Sinking target, that is, sink - HDFS file system: hdfs sink
The transfer channel between Source and sink - channel. You can use either file channel or memory channel
Configuration file preparation:
# Name the components on this agent a1.sources = r1 a1.sinks = k1 a1.channels = c1 # Describe/configure the source a1.sources.r1.type = exec a1.sources.r1.command = tail -F /root/logs/test.log a1.sources.r1.channels = c1 # Describe the sink a1.sinks.k1.type = hdfs a1.sinks.k1.hdfs.path = /flume/tailout/%y-%m-%d/%H%M/ a1.sinks.k1.hdfs.filePrefix = eventsa1.sinks.k1.hdfs.round = true a1.sinks.k1.hdfs.roundValue = 10 a1.sinks.k1.hdfs.roundUnit = minute a1.sinks.k1.hdfs.rollInterval = 3 a1.sinks.k1.hdfs.rollSize = 20 a1.sinks.k1.hdfs.rollCount = 5 a1.sinks.k1.hdfs.batchSize = 1 a1.sinks.k1.hdfs.useLocalTimeStamp = true #The generated file type is Sequencefile by default.

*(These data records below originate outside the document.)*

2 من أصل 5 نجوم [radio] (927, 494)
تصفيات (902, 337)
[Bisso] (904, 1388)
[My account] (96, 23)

If DataStream is available, it is normal text a1.sinks.k1.hdfs.fileType = DataStream # Use a channel which buffers events in memory a1.channels.c1.type = memory a1.channels.c1.capacity = 1000 a1.channels.c1.transactionCapacity = 100 # Bind the source and sink to the channel a1.sources.r1.channels = c1 a1.sinks.k1.channel = c1
Parameter resolution:
rollInterval
Default: 30
How long is the hdfs sink interval to scroll the temporary file to the final target file, unit: second;
If it is set to 0, the file will not be scrolled according to the time;
Note: roll refers to hdfs sink renaming the temporary file to the final target file
Open a temporary file to write data;
rollSize
Default: 1024
When the temporary file reaches the size (unit: bytes), scroll to the target file;
If it is set to 0, the file is not scrolled according to the temporary file size;
rollCount
Default: 10
When the events data reaches this number, the temporary files will be scrolled to the target files;
If it is set to 0, the file will not be scrolled according to the events data;
round
Default: false
Whether to enable "discard" in time? Here, "discard" is similar to "rounding".
roundValue
Default: 1
The value of "abandon" in time;
roundUnit
Default: seconds
The unit of "abandoning" in time, including: second,minute,hour
Example:
a1.sinks.k1.hdfs.path = /flume/events/%y-%m-%d/%H%M/%S
a1.sinks.k1.hdfs.round = true
a1.sinks.k1.hdfs.roundValue = 10
a1.sinks.k1.hdfs.roundUnit = minute
When the time is 17:38:59 on October 16, 2015, hdfs.path will still be parsed as:
/flume/events/20151016/17:30/00
Because it is set to discard the time within 10 minutes, the directory generates a new one every 10 minutes.